Rybniczanin w biało-czerwonej drużynie

27.03.2024 Sport

Polska reprezentacja pokonała wczoraj w Cardiff po serii rzutów karnych Walię i zagra na Mistrzostwach Europy, które w połowie czerwca rozpoczną się w Niemczech. Swój udział w tym awansie ma rybniczanin, wychowanek RKP i ROW-u Rybnik Bartosz Slisz.
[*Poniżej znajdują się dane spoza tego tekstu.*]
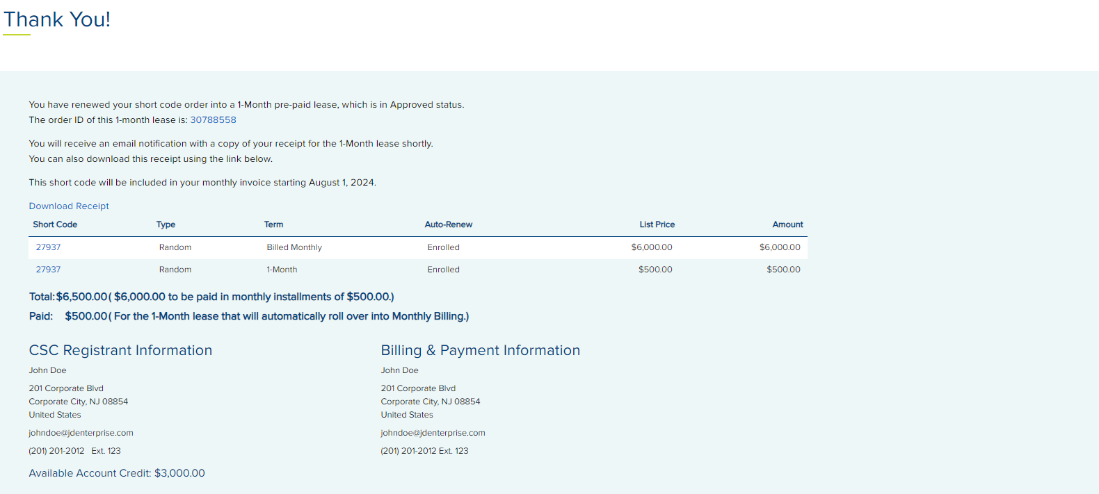This screenshot has width=1099, height=494.
Task: Open order ID 30788558 link
Action: 213,120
Nasz kadrowicz Bartosz Slisz. Zdj. materiały prasowe PZPN

24-letni pomocnik jest solidnym ogniwem kadry Michała Probierza. Wczoraj w Cardiff rozegrał cały mecz z dogrywką i pewnie schodził z boiska obolały, bo jeden z Walijczyków brutalnie go sfaulował skrobiąc mu korkami kostkę , za co sędzia ukarał go żółtą kartką.
Bartosz Slisz jest wychowankiem szkółki piłkarskiej RKP Rybnik. Najpierw grał w drużynach młodzieżowych ówczesnego Energetyka Rybnik, a latem roku 2015 trafił do pierwszej drużyny. W lutym 2017 roku przeniósł się do Zagłębia Lubin. Piłkarską wiosnę roku 2020 rozpoczął już jako piłkarz stołecznej Legii. Z warszawskim klubem rybniczanin zdobył dwa tytuły mistrza Polski, Puchar Polski i Superpuchar, a grając w europejskich pucharach nabył międzynarodowego doświadczenia. W styczniu tego roku Bartosz Slisz podpisał pięcioletni kontrakt z Atlantą United FC, klubem z amerykańskiej MLS.
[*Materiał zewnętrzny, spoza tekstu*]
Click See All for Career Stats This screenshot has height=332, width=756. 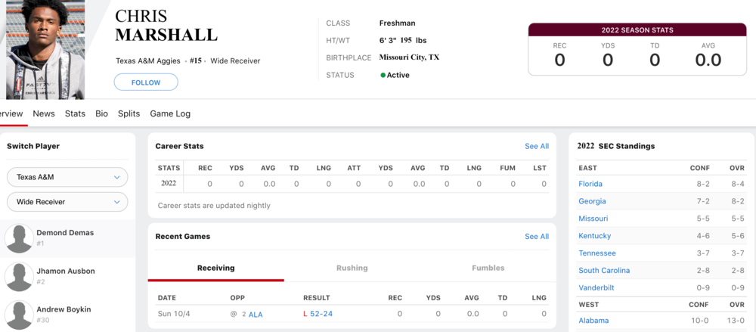[x=537, y=146]
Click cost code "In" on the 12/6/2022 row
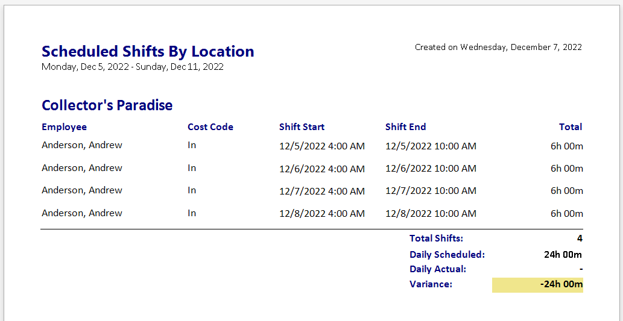Viewport: 623px width, 321px height. pos(192,168)
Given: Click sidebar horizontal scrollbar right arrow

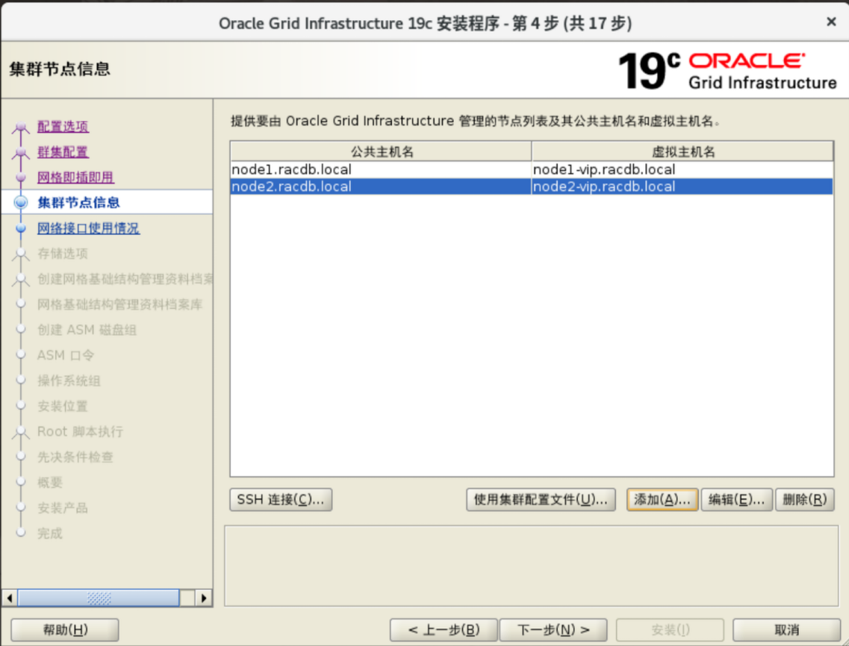Looking at the screenshot, I should pyautogui.click(x=204, y=598).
Rybniczanin w barwach Atlanty United FC, ale z polską flagą. Zdj. Archiwum prywatne

Bartosz jest też absolwentem najbardziej piłkarskiej rybnickiej szkoły, czyli Zespołu Szkół nr 3 na osiedlu Nowiny. Maturę zdał tam w roku 2018. Wciąż utrzymuje kontakt ze swoją szkołą, którą wspiera fundując nagrody na turnieje piłkarskie. W minioną sobotę np. odbył się turniej dla 10-letnich piłkarzy, którego Bartosz Slisz był patronem. W galerii wychowanków ZS nr 3 wisi jedna z jego klubowych koszulek.
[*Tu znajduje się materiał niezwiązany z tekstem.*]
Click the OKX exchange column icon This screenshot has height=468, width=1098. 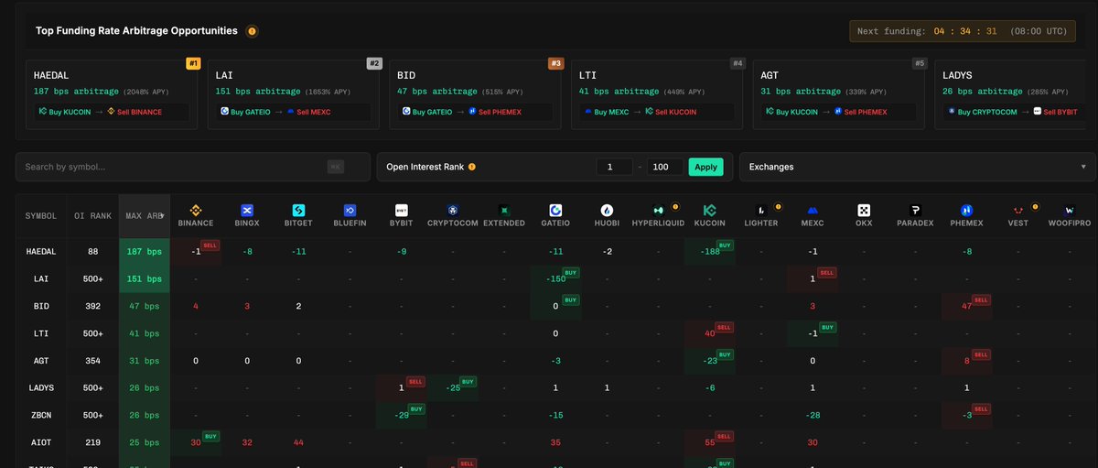[x=864, y=211]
Mecz z Walią był dla 24-latka z Rybnika 8. meczem w pierwszej reprezentacji. W czasie rozmowy w Kanale Sportowym jego grę chwalił były kadrowicz Sławomir Peszko:

- Doszedłem do raportów, według których przebiegł w czasie tego meczu 15,6 km. Najwięcej ze wszystkich zawodników na boisku. Slisz był wszędzie. Mimo biegania i zabezpieczania stref był też spokojny i opanowany, gdy był w posiadaniu piłki - komentował Peszko.

ME w Niemczech rozpoczną się 14 czerwca i potrwają do połowy lipca. Po wczorajszym, szczęśliwym zwycięstwie Biało-Czerwonych w Cardiff będzie komu kibicować.